El Salvador has extended an unprecedented offer to the United States: to take in deportees and violent criminals of any nationality. The announcement came from U.S. Secretary of State Marco Rubio on Monday following a meeting with Salvadoran President Nayib Bukele. 

“In an act of extraordinary friendship to our county,” Rubio told reporters, Bukele “has agreed to the most unprecedented, extraordinary, extraordinary migratory agreement anywhere in the world.”

Under the proposed agreement, El Salvador will continue accepting its own citizens who have been deported from the United States. However, Bukele also pledged to “accept for deportation any illegal alien in the United States who is a criminal from any nationality, be they MS-13 or Tren de Agua and house them in his jails,” Rubio said

That includes “dangerous American criminals in custody in our country, including those of US citizenship and legal residents,” Rubio added. 

While the latter part of the proposal remains legally questionable, El Salvador could be part of a “safe third country” agreement, under which the U.S. could deport migrants to El Salvador when their home countries refuse them.

Bukele’s aggressive crackdown on crime has made him a controversial yet admired figure. President Donald Trump called El Salvador an “example” for other nations in the Western Hemisphere.

Once considered one of the most dangerous nations in Central America, El Salvador has transformed into one of the region’s safest under Bukele’s administration. 

Since declaring a state of emergency over gang violence in March 2022, the government has jailed over 81,000 alleged gang members—equivalent to 1.8 percent of the population, or three out of every 100 men. El Salvador now has the highest incarceration rate in the world.

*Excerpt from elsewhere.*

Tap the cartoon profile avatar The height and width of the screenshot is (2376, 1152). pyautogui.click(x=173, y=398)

Human rights organizations have raised concerns over the conditions within El Salvador’s prison system. “Authorities have committed widespread abuses, including mass arbitrary detentions, enforced disappearances, torture and ill-treatment of detainees, and due process violations,” reported Human Rights Watch. And prisons are “characterised by a lack of medical care, substandard basic services such as food and water,” according to Amnesty International.

To accommodate its growing prison population, El Salvador constructed the Terrorism Confinement Center (CECOT), a megaprison with the capacity to hold 40,000 inmates. But overcrowding remains an issue, with many of the country’s prisons operating at over 300 percent capacity since the state of emergency began. 

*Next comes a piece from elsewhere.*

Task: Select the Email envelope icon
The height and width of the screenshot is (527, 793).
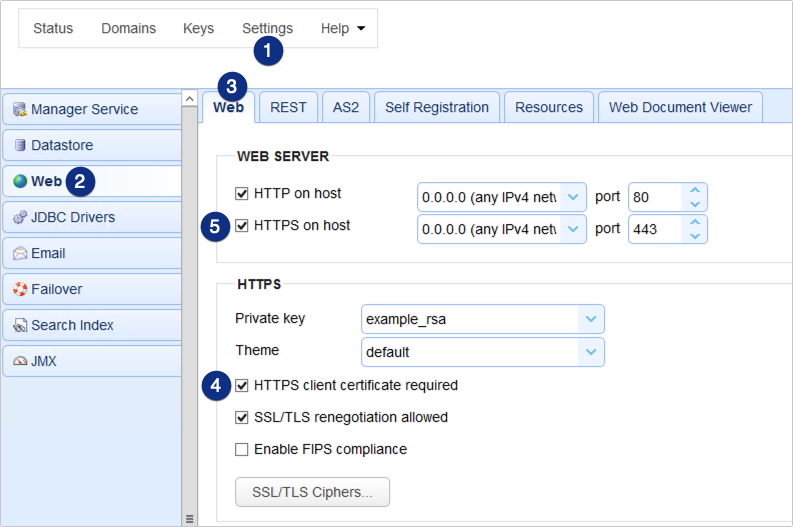Action: (20, 253)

“Overcrowding constitutes a serious threat to prisoners’ health and lives,” reads the U.S. State Department’s travel advisory for El Salvador. “In many facilities, provisions for sanitation, potable water, ventilation, temperature control, and lighting are inadequate or nonexistent.” Reports from local organizations indicate that over 300 detainees have died in state custody since the crackdown began.

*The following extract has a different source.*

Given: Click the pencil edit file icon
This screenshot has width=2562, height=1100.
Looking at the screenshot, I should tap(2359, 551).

Given these conditions, it remains unclear how the country could manage an influx of additional inmates from abroad.

El Salvador’s offer comes with the condition that the country is compensated in return for housing foreign criminals. 

“We are willing to take in only convicted criminals (including convicted U.S. citizens) into our mega-prison (CECOT) in exchange for a fee,” Bukele posted on X. “The fee would be relatively low for the U.S. but significant for us, making our entire prison system sustainable.”